Flow System Degradation

This section helps you identify why flows are slow.

The Memory Usage and CPU Usage graphs show usage by deployment.

If CPU usage is significantly higher than average, check logs and incoming requests for the service.

If memory usage is significantly higher than average, connect to the container as exec by running kubectl exec -it <pod_name> /bin/bash. You can then check which processes are using memory by running ps aux or top to view process memory usage.

The 95th Percentile - RPC Latency by Service and Average RPC Latency graphs show the p95 and average RPC latency for each service observed from celery app tasks. If certain requests have very high latency, investigate the service logs for the associated service.

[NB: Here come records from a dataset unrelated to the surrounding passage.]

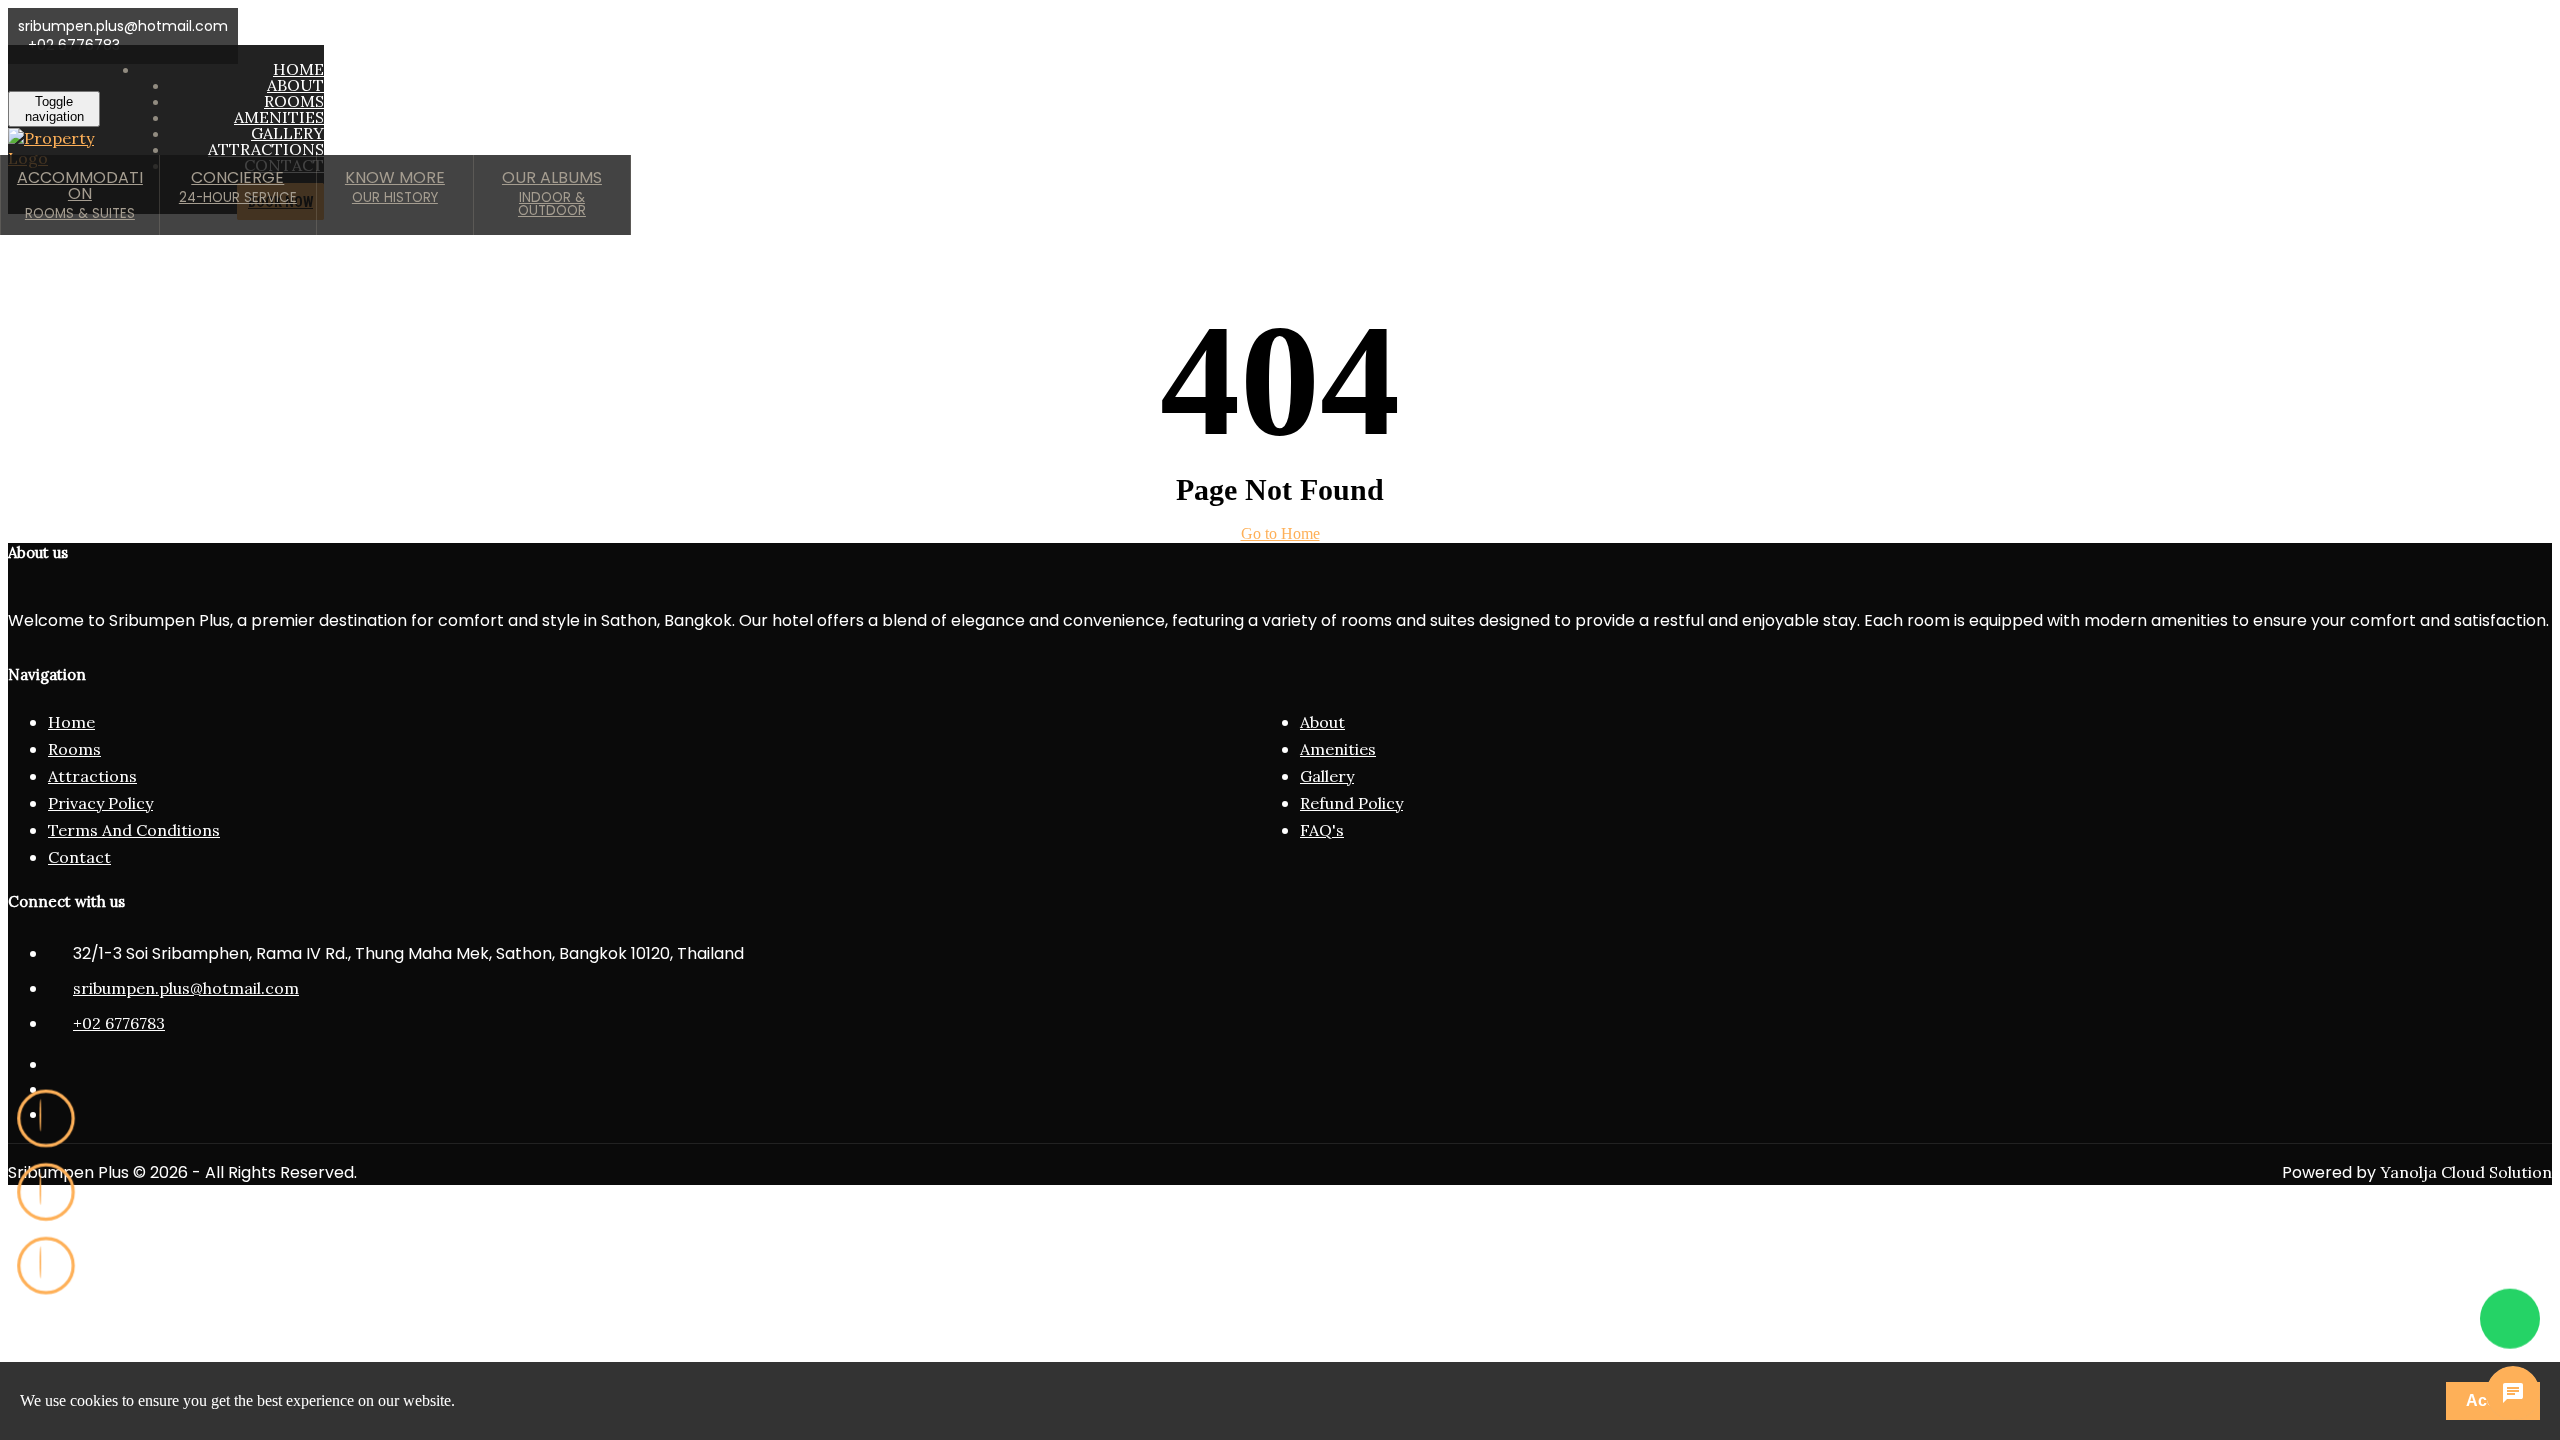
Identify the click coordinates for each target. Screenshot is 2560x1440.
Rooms (74, 749)
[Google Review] (46, 1119)
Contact (79, 857)
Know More (395, 186)
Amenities (1338, 749)
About (1322, 722)
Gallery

For example, in the 95th percentile latency panel, if you see lines showing app-tasks to model-service RPC latency at 4 mins, that means some model-service calls are taking a long time. You can look deeper into the model service logs or dashboard to figure out which models are causing the slowdown.

Flow Execution Stats

This section provides information about underlying flow execution system.

The Running Jobs Count graph shows the number of jobs—from flows, refiners, and other services—running in the task scheduler. This visual gives you insight into overall load on the flow execution system.

The Running Tasks Count shows the number of running tasks in the task scheduler. Each job in the task scheduler consists of one or more tasks.

The Tasks Completed Per Minute graph shows task completion over time. If no tasks are being completed, it could mean that long-running tasks in the system are causing slowdowns, blocking other flows from being executed. Use the Flow Dashboard to identify flow jobs that aren’t progressing and troubleshoot or cancel the job.

The RabbitMQ - Celery Queue graph shows the number of messages in the celery queue in RabbitMQ that are currently being processed or waiting to be processed. If the number of messages waiting to be processed doesn’t decrease for a significant period, it could mean there’s a long-running job in the system.

The Number of Tasks Pending or Waiting graph shows tasks in the tasks scheduler. Pending tasks are waiting to be scheduled and sent to RabbitMQ. Waiting tasks are on hold until dependent tasks—such as a Flow Review—are completed.

In Flow, the maximum number of active running tasks is equal to the number of workers available in the celery-app-tasks pods. If the number of tasks scheduled is larger than the number of tasks that can run, remaining jobs are held in pending state. A large number of pending tasks leads to processing delays.

If the number of tasks does not decrease for a long time, check for slowdowns in running flow jobs. If pending tasks are increasing, cancel long-running flow jobs.

The Jobs Completed Per Minute graph shows job statuses over time. If progress remains stagnant for a significant period, check for slowdowns in running flow jobs.